-------- DATA EXTRACTS --------

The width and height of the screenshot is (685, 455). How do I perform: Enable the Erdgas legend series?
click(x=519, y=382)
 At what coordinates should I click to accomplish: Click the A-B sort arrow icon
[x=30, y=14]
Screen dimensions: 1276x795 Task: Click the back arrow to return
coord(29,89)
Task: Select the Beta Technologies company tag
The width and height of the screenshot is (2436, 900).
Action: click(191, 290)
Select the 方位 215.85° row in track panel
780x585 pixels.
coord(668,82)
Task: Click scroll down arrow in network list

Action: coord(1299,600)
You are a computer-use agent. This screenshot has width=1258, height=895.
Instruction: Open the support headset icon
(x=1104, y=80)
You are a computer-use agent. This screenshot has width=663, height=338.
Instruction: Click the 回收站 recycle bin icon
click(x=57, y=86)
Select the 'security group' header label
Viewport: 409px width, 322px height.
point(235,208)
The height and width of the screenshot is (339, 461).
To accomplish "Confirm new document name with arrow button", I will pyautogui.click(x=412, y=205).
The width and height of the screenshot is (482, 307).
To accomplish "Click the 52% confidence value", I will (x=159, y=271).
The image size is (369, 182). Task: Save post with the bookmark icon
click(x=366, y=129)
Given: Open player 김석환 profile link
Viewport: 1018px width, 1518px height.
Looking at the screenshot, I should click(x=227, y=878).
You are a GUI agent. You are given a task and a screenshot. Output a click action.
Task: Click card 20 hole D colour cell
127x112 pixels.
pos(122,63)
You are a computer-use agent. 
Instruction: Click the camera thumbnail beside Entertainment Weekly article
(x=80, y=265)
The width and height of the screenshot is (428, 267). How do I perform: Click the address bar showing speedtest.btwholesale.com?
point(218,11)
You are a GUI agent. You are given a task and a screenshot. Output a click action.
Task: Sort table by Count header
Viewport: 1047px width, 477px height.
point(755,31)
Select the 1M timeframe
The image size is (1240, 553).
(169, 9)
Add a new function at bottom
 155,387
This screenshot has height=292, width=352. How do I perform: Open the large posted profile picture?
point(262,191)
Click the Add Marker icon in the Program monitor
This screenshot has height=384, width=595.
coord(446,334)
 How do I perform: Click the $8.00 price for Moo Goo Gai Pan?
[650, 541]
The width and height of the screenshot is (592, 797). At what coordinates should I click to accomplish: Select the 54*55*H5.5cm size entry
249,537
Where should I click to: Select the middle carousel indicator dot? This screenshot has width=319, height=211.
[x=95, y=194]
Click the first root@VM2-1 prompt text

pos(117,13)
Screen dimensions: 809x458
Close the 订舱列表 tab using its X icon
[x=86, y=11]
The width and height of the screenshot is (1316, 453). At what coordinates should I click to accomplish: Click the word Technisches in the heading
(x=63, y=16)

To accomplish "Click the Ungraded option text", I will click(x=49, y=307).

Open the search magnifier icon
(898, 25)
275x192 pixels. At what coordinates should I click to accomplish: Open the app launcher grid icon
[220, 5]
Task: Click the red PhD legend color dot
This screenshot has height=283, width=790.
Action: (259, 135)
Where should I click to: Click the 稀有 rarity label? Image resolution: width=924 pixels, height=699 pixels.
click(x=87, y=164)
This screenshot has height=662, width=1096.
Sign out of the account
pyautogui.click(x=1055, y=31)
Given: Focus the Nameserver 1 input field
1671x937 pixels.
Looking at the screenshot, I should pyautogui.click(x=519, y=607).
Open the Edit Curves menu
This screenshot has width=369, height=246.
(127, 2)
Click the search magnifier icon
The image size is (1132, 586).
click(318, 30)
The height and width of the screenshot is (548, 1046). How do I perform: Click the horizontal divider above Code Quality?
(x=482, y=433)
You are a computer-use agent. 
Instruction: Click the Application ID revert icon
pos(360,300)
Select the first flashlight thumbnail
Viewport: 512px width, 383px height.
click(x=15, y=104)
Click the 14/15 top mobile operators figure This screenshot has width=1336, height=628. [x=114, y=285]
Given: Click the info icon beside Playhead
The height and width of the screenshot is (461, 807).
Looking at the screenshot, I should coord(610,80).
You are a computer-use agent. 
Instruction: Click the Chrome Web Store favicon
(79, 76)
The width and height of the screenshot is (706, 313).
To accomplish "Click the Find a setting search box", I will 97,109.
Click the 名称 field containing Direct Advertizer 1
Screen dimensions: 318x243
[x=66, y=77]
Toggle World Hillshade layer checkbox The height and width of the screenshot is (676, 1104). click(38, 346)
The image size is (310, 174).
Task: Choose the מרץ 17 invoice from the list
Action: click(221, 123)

--------

Please say how many lines above contain "header", number only.

2